### What you have to do
Put every line of the records below into a numbered list, leaving out any blank lines.

Data records:
====
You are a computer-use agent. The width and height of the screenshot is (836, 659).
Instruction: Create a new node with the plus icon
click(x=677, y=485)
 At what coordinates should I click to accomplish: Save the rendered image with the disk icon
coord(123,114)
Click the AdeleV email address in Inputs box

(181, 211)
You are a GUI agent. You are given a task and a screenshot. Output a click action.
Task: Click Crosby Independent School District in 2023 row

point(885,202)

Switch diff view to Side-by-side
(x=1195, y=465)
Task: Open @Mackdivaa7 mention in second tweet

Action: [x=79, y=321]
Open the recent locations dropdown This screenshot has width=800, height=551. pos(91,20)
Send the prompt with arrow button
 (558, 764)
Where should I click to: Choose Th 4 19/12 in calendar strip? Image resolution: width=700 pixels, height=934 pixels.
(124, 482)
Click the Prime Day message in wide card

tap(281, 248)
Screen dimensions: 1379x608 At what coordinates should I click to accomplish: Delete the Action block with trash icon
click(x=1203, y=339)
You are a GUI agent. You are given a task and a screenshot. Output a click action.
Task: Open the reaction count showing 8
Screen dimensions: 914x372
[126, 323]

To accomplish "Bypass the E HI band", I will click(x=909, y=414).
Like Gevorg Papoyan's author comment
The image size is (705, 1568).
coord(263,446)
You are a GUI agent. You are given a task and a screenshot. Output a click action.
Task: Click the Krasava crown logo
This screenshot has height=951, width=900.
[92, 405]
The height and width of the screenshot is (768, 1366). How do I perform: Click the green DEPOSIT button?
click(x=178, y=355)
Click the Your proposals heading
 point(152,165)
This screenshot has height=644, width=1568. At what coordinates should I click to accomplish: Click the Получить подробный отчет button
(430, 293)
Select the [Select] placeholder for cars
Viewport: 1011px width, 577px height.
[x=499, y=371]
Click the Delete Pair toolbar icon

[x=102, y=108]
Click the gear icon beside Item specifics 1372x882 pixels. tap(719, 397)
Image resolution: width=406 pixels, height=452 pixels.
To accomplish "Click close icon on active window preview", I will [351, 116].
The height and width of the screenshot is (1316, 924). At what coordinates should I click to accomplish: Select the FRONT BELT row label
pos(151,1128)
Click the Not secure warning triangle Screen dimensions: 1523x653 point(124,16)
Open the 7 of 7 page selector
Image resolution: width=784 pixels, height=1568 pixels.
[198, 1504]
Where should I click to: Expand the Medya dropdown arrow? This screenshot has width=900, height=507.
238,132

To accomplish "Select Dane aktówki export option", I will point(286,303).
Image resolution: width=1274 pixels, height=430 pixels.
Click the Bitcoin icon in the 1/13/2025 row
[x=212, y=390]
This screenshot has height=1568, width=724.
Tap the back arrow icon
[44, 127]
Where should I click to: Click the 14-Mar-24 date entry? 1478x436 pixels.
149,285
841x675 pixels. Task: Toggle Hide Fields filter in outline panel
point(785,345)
====
### Answer for this exercise
1. You are a computer-use agent. The width and height of the screenshot is (836, 659).
2. Instruction: Create a new node with the plus icon
3. click(x=677, y=485)
4.  At what coordinates should I click to accomplish: Save the rendered image with the disk icon
5. coord(123,114)
6. Click the AdeleV email address in Inputs box
7. (181, 211)
8. You are a GUI agent. You are given a task and a screenshot. Output a click action.
9. Task: Click Crosby Independent School District in 2023 row
10. point(885,202)
11. Switch diff view to Side-by-side
12. (x=1195, y=465)
13. Task: Open @Mackdivaa7 mention in second tweet
14. Action: [x=79, y=321]
15. Open the recent locations dropdown This screenshot has width=800, height=551. pos(91,20)
16. Send the prompt with arrow button
17.  (558, 764)
18. Where should I click to: Choose Th 4 19/12 in calendar strip? Image resolution: width=700 pixels, height=934 pixels.
19. (124, 482)
20. Click the Prime Day message in wide card
21. tap(281, 248)
22. Screen dimensions: 1379x608 At what coordinates should I click to accomplish: Delete the Action block with trash icon
23. click(x=1203, y=339)
24. You are a GUI agent. You are given a task and a screenshot. Output a click action.
25. Task: Open the reaction count showing 8
26. Screen dimensions: 914x372
27. [126, 323]
28. To accomplish "Bypass the E HI band", I will click(x=909, y=414).
29. Like Gevorg Papoyan's author comment
30. The image size is (705, 1568).
31. coord(263,446)
32. You are a GUI agent. You are given a task and a screenshot. Output a click action.
33. Task: Click the Krasava crown logo
34. This screenshot has height=951, width=900.
35. [92, 405]
36. The height and width of the screenshot is (768, 1366). How do I perform: Click the green DEPOSIT button?
37. click(x=178, y=355)
38. Click the Your proposals heading
39.  point(152,165)
40. This screenshot has height=644, width=1568. At what coordinates should I click to accomplish: Click the Получить подробный отчет button
41. (430, 293)
42. Select the [Select] placeholder for cars
43. Viewport: 1011px width, 577px height.
44. [x=499, y=371]
45. Click the Delete Pair toolbar icon
46. [x=102, y=108]
47. Click the gear icon beside Item specifics 1372x882 pixels. tap(719, 397)
48. Image resolution: width=406 pixels, height=452 pixels.
49. To accomplish "Click close icon on active window preview", I will [351, 116].
50. The height and width of the screenshot is (1316, 924). At what coordinates should I click to accomplish: Select the FRONT BELT row label
51. pos(151,1128)
52. Click the Not secure warning triangle Screen dimensions: 1523x653 point(124,16)
53. Open the 7 of 7 page selector
54. Image resolution: width=784 pixels, height=1568 pixels.
55. [198, 1504]
56. Where should I click to: Expand the Medya dropdown arrow? This screenshot has width=900, height=507.
57. 238,132
58. To accomplish "Select Dane aktówki export option", I will point(286,303).
59. Image resolution: width=1274 pixels, height=430 pixels.
60. Click the Bitcoin icon in the 1/13/2025 row
61. [x=212, y=390]
62. This screenshot has height=1568, width=724.
63. Tap the back arrow icon
64. [44, 127]
65. Where should I click to: Click the 14-Mar-24 date entry? 1478x436 pixels.
66. 149,285
67. 841x675 pixels. Task: Toggle Hide Fields filter in outline panel
68. point(785,345)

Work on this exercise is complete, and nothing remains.